(Stored items)
____________________
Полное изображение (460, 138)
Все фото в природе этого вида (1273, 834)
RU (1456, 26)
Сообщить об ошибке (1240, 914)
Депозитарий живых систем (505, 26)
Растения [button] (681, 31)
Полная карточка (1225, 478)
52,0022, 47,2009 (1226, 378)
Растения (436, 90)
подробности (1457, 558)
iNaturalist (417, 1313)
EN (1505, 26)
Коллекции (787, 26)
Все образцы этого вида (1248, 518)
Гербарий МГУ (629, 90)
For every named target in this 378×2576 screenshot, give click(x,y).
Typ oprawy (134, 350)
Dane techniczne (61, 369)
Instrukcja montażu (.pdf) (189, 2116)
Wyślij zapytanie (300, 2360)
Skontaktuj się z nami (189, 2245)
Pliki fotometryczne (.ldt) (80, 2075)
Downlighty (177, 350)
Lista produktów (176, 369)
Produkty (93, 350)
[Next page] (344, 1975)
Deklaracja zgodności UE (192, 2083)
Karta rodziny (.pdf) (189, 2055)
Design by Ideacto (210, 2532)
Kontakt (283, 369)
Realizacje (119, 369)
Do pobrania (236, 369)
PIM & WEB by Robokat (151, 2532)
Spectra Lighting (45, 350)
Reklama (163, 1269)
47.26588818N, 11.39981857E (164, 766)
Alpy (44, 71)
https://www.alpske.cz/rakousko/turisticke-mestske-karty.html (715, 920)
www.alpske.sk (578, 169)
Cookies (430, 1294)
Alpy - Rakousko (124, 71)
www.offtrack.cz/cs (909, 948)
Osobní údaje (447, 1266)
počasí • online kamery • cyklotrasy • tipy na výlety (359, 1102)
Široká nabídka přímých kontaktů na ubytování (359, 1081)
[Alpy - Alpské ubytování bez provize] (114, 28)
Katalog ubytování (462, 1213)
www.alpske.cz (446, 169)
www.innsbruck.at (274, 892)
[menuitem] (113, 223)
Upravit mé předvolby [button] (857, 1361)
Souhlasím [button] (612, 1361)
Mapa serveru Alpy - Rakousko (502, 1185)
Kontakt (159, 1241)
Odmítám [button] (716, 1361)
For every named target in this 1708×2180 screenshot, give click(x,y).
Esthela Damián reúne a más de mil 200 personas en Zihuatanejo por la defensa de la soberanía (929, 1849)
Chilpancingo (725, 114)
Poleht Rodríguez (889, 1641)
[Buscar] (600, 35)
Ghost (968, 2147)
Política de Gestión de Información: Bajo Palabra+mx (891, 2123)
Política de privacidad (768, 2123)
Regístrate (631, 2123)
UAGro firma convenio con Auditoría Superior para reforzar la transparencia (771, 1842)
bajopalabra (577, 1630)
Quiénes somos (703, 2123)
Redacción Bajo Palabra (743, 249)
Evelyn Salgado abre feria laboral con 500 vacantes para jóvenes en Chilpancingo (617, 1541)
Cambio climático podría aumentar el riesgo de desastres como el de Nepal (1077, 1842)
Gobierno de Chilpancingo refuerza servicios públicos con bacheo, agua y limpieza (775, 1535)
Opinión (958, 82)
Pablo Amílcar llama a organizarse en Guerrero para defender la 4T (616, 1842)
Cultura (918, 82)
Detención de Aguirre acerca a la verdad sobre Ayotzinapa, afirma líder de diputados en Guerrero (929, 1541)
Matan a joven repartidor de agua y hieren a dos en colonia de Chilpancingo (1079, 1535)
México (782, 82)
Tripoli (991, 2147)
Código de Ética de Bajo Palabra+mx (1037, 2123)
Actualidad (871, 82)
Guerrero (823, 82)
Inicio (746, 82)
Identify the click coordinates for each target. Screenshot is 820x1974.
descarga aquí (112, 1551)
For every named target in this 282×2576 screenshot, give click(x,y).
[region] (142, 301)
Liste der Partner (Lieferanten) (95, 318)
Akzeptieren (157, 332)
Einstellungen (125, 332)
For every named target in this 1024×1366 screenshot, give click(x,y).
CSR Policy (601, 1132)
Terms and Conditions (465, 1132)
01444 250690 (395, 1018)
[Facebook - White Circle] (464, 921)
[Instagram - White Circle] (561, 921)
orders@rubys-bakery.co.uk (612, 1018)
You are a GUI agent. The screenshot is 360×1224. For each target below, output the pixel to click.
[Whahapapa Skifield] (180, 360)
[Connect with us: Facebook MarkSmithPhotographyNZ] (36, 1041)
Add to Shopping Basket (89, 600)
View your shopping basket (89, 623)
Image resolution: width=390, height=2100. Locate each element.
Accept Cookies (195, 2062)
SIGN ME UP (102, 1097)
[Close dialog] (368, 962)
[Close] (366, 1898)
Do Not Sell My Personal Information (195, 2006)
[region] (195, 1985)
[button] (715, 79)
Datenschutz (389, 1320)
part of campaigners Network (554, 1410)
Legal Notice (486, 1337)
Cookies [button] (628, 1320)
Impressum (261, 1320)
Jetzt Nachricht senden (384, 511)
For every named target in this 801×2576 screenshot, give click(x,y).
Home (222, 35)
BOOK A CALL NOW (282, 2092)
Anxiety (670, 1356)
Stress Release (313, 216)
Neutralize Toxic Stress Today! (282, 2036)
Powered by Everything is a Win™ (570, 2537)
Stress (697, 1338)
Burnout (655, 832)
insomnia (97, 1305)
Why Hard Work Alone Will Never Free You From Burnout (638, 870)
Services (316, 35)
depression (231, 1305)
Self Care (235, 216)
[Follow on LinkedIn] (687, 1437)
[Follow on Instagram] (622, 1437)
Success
____________________
» About this exercise
In the records, how many lines have the word "named" in them? Only the number is needed.

» Exercise output
5